* [The problem] Return every line of the records, exact and in full, until you have returned the line with "The image size is (1149, 500).", and include none of the pictures.

* [Collected data]
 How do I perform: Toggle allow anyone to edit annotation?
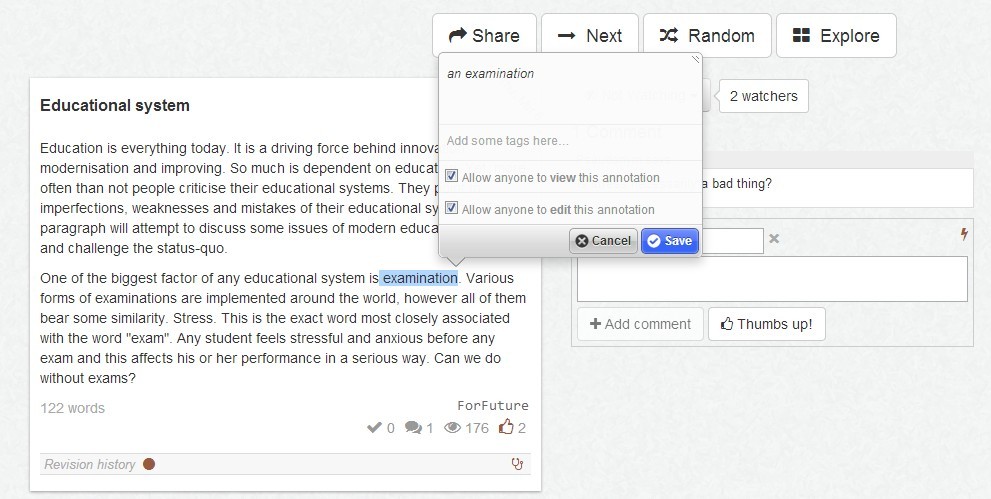(x=451, y=207)
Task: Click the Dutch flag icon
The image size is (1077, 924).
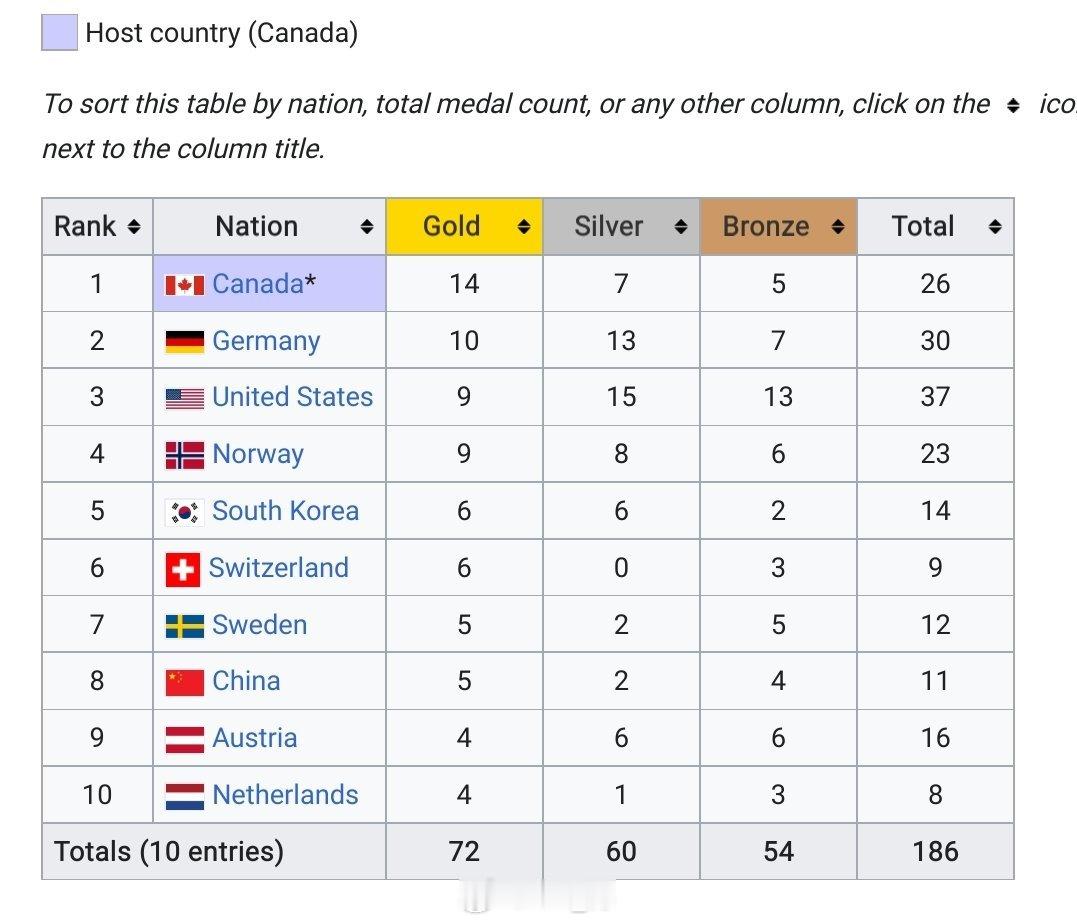Action: pyautogui.click(x=183, y=795)
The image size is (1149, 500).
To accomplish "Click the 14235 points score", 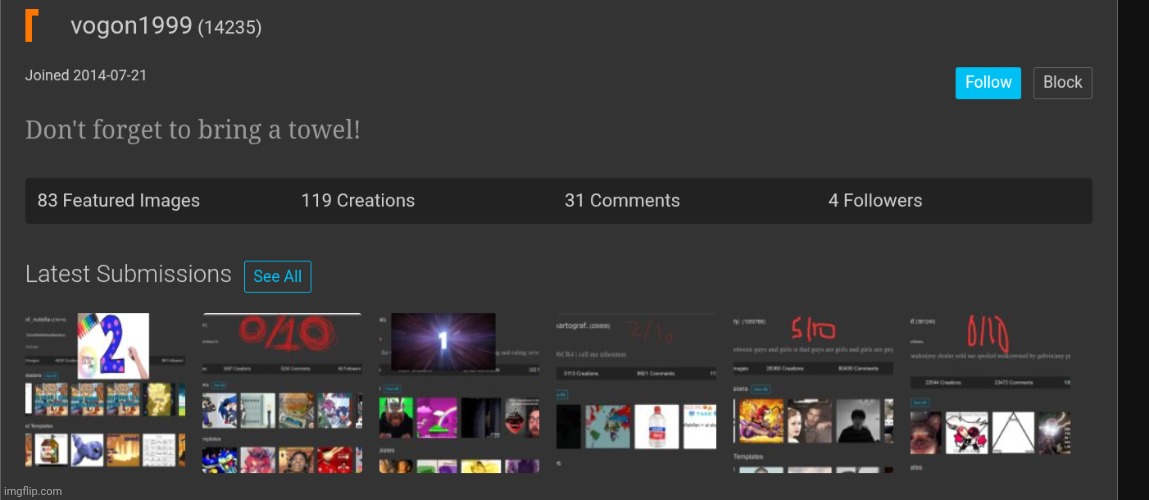I will [229, 28].
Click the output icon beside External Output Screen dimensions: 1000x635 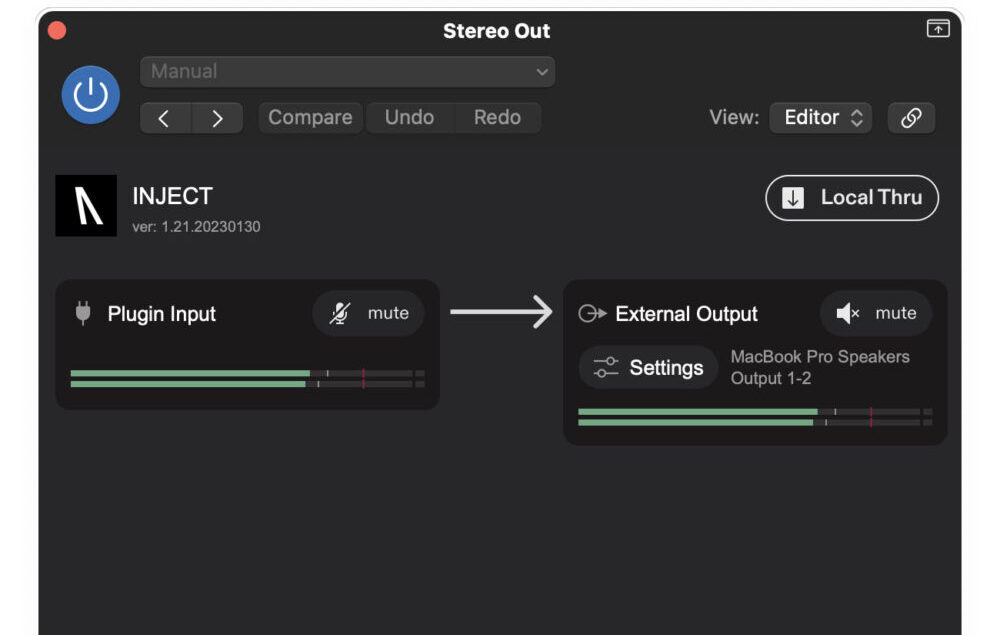tap(594, 313)
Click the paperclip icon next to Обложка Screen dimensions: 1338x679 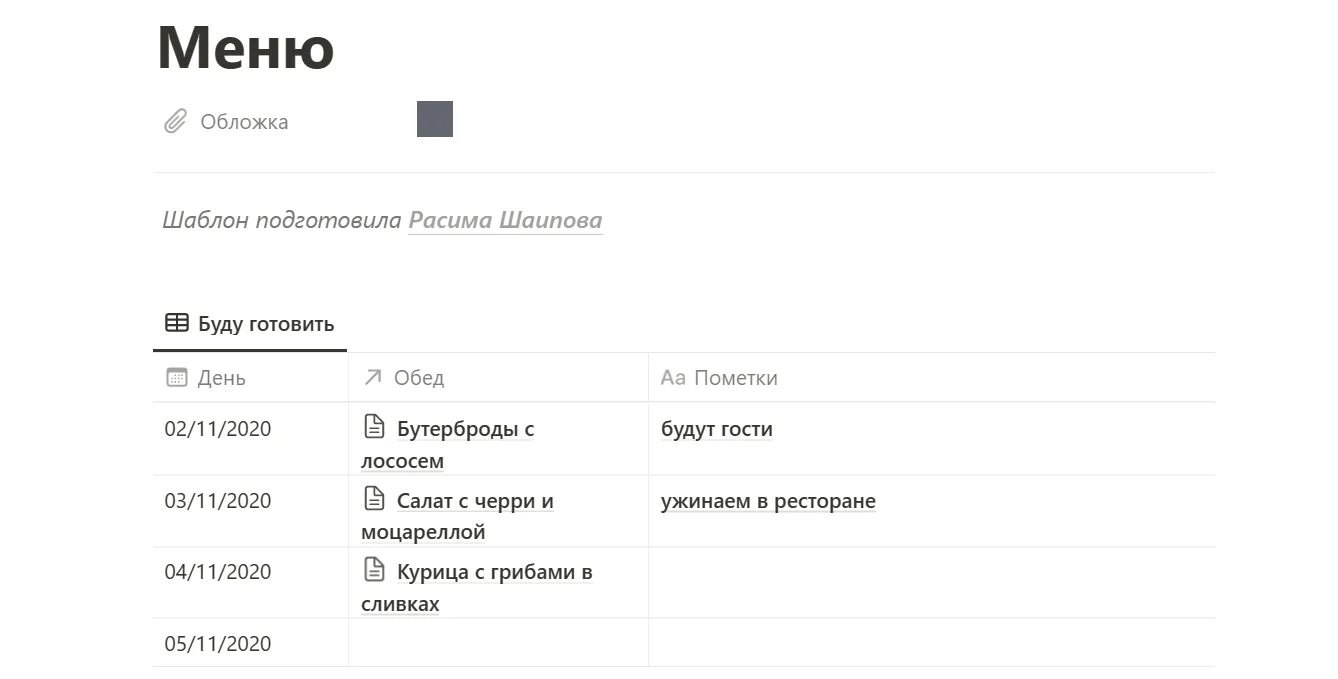click(175, 122)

* [Task response]
 How do I perform: Toggle allow anyone to edit annotation?
(x=451, y=207)
Task: Click the Dutch flag icon
The image size is (1077, 924).
Action: pyautogui.click(x=183, y=795)
The image size is (1149, 500).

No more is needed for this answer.